MILEPOSTS—FINED: By the NBA, for fighting in a game on Nov. 16, Dallas Maverick center JAMES DONALDSON, $3,000, and Los Angeles Laker guard BYRON SCOTT, $1,000.
By the American League, for too vehemently objecting to a ball call by umpire Terry Cooney during the fourth game of the League Championship Series, Boston Red Sox pitcher ROGER CLEMENS, $10,000. Clemens was also suspended from the first five games of the 1991 season.
NAMED: By the Baseball Writers Association of America, as the American League's Most Valuable Player, Oakland Athletics outfielder RICKEY HENDERSON, 31; and as National League MVP, Pittsburgh Pirate leftfielder BARRY BONDS, 26.
REINSTATED: By the NFL, defensive end DEXTER MANLEY, 31, after one year of a lifetime suspension for thrice violating the league's substance abuse policy. Manley, who upon reinstatement was waived by his old team, the Washington Redskins, was signed by the Phoenix Cardinals, for whom he will become eligible to play on Dec. 9.
SUSPENDED: By the NHL for five games, New York Ranger defenseman MARK HARDY, for swinging his stick at Winnipeg Jet left wing Doug Evans in a Nov. 16 game.
DIED: Indianapolis 500 Rookie of the Year in 1988 and third-generation race-car driver BILLY VUKOVICH III, 27; of injuries suffered in a crash during practice at Mesa Marin Raceway; in Bakersfield, Calif.

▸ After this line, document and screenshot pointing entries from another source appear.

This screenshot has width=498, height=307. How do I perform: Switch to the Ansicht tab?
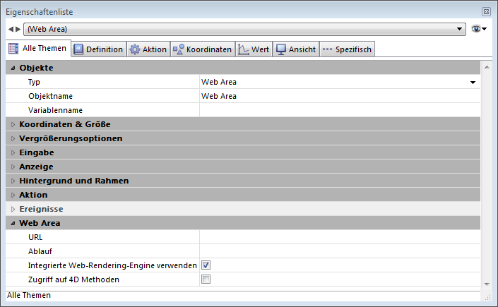coord(296,49)
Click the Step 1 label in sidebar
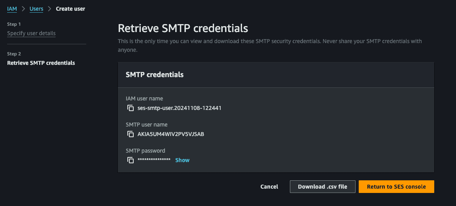The height and width of the screenshot is (206, 456). tap(14, 24)
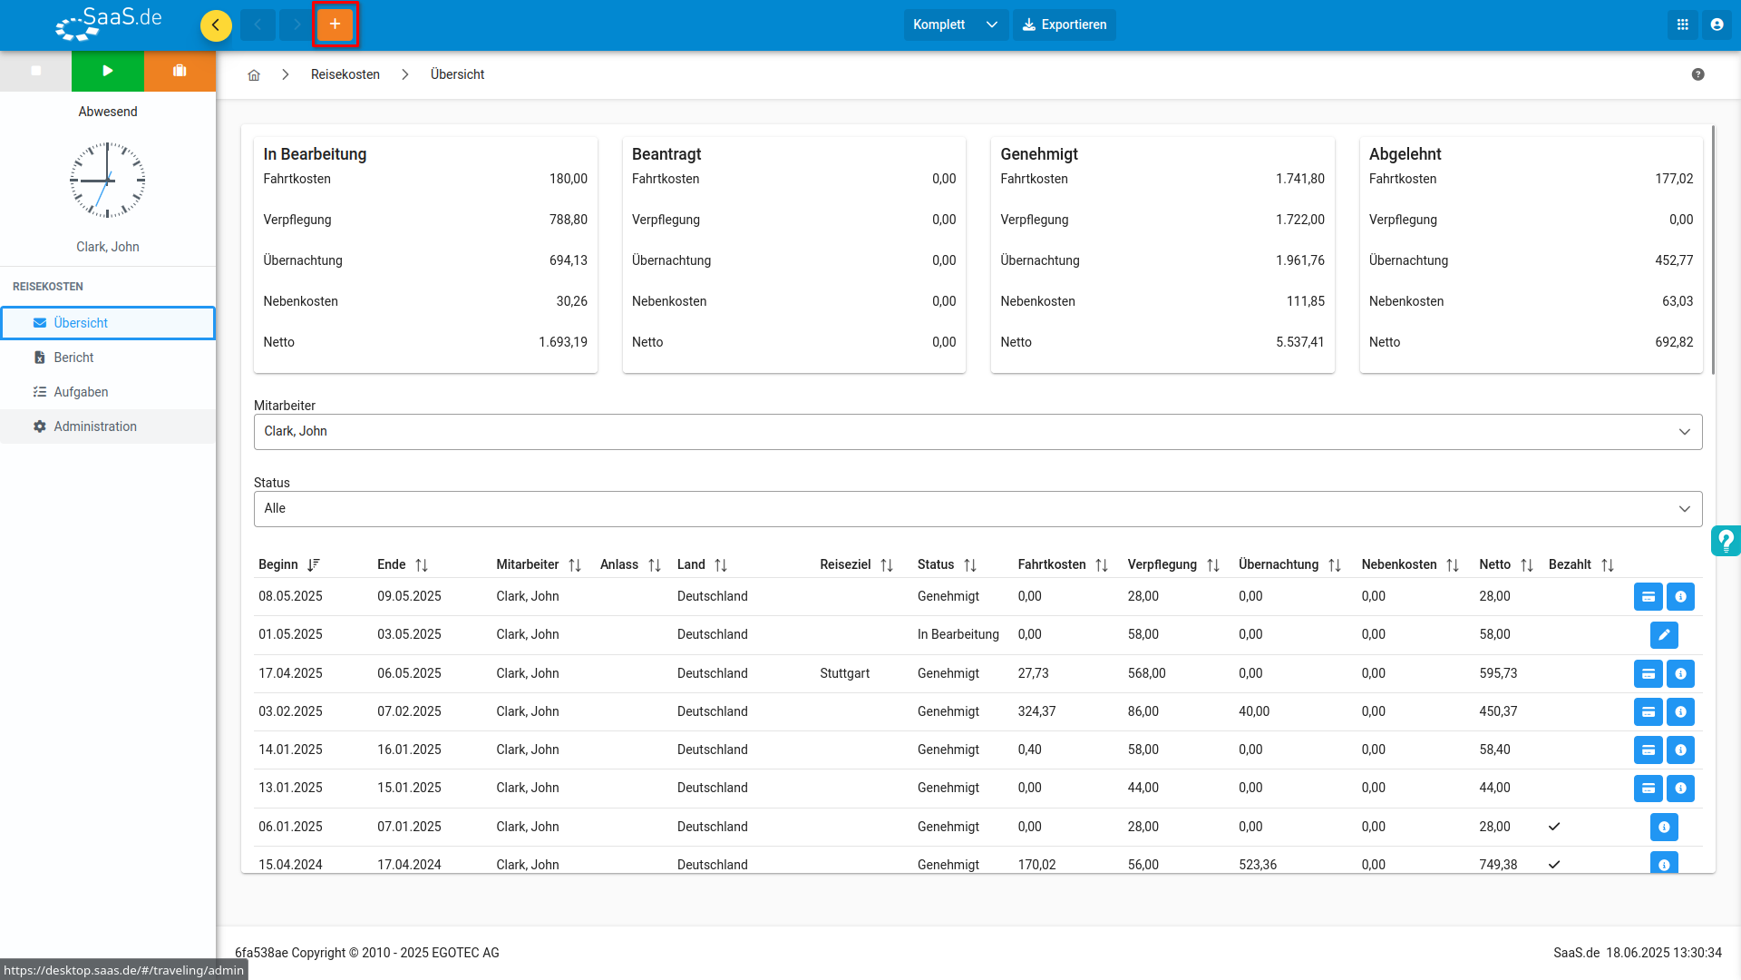Image resolution: width=1741 pixels, height=980 pixels.
Task: Click the orange briefcase icon
Action: click(180, 71)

Vukovich's grandfather, who won the 500 in 1953 and '54, was killed in a crash while leading the '55 race; his father was runner-up at Indy in '73.
Bo Diaz, 37, a two-time All-Star catcher who played for four major league teams, most recently the Cincinnati Reds from 1985 to '89; of head and neck injuries suffered in a freak accident; in Caracas, Venezuela. Diaz was adjusting a satellite dish at his house when the dish fell and crushed him.
Fred Shero, 65, coach of the Philadelphia Flyers from 1971-72 to '77-78 and the New York Rangers for two-plus seasons; of cancer; in Camden, N.J. Shero, who guided the Flyers to Stanley Cup titles in '74 and '75, was a Ranger defenseman for three seasons in the late '40s (page 35).